La Justicia, en la Facultad de Derecho

Xalapa, Ver., 26 de abril de 2019.- Teodoro Cano García pasará a la historia como el propulsor del muralismo en Veracruz y aportar la simiente en la Universidad Veracruzana (UV), coincidieron quienes fueron sus alumnos. El oriundo de Papantla de Olarte, Veracruz, quizá el único de esta entidad que fue discípulo de Diego Rivera, es recordado por su afán de formar en esta corriente artística y, sobre todo, por una “intensa pasión” por la cultura Totonaca, misma que dejó plasmada en su obra.

Nació el 29 de mayo de 1932 en El Zapote, municipio de Papantla; se formó como Maestro en Artes Plásticas en la Academia de San Carlos de la Universidad Nacional Autónoma de México, de 1947 a 1951, y mientras estudiaba allá fue discípulo de José Chávez Morado y Diego Rivera (este último, junto con David Alfaro Siqueiros y José Clemente Orozco son considerados los principales representantes del muralismo mexicano que prosperó a partir de 1920).

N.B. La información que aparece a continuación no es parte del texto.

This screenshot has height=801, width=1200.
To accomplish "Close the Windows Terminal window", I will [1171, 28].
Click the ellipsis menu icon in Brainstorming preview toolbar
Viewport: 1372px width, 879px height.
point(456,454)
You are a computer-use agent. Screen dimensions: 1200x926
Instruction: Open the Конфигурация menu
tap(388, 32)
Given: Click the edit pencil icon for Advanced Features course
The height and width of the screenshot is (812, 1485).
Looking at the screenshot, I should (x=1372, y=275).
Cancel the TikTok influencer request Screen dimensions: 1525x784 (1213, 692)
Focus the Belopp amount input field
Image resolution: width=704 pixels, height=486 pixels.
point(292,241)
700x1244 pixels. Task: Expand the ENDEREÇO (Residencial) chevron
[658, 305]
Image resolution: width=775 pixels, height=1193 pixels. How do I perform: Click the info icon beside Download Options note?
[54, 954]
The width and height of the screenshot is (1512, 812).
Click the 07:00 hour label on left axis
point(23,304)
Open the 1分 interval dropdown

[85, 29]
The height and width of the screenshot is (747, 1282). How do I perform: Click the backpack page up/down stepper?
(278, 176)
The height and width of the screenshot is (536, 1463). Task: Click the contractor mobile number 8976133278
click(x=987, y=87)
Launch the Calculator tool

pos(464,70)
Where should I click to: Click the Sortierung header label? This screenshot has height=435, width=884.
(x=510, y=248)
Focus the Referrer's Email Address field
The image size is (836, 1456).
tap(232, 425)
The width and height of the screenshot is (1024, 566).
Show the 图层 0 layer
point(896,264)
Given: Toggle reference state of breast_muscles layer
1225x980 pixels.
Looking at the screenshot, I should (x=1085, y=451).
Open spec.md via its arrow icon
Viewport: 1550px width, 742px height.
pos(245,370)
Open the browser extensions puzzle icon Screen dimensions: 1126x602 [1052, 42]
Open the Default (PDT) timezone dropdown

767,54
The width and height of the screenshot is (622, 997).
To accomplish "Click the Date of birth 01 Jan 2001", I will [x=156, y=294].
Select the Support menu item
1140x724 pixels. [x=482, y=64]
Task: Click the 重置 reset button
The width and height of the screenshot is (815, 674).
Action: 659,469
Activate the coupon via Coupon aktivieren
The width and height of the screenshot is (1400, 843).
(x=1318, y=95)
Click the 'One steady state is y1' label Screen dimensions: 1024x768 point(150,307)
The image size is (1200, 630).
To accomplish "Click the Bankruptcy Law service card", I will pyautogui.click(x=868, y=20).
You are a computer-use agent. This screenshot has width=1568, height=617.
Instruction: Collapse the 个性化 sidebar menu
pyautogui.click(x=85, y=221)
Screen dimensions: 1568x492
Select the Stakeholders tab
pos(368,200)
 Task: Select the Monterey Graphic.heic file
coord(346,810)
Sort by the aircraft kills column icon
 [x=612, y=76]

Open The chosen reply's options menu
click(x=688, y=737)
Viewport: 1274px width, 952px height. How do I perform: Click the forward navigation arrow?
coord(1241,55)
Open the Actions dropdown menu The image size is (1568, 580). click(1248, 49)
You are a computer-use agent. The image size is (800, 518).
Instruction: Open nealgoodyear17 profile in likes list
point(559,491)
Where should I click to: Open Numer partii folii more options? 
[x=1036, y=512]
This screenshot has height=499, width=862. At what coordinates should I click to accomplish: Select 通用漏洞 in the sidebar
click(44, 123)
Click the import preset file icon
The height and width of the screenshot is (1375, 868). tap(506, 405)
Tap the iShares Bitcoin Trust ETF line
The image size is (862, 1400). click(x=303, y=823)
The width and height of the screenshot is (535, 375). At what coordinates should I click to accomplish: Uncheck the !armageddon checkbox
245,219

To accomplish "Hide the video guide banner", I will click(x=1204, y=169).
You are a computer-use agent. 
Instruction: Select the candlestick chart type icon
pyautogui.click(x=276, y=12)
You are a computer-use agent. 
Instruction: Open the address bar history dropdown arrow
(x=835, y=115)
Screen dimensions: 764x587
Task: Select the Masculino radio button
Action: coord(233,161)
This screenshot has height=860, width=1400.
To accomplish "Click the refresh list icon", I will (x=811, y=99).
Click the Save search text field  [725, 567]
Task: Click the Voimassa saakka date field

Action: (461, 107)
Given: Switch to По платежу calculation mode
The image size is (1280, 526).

Además, fue director del Taller de Artes Plásticas de la UV en Xalapa, fundó y dirigió por alrededor de cuatro décadas los Talleres Libres de Arte (TLA) en su natal Papantla. En palabras de la directora de la Facultad de Artes Plásticas (FAP), Ana Gabriela Ramírez Lizárraga, Teodoro Cano es una personalidad significativa para la institución, “una imagen que enorgullece a la Universidad”, pues en ella dejó un legado artístico, pero también una simiente.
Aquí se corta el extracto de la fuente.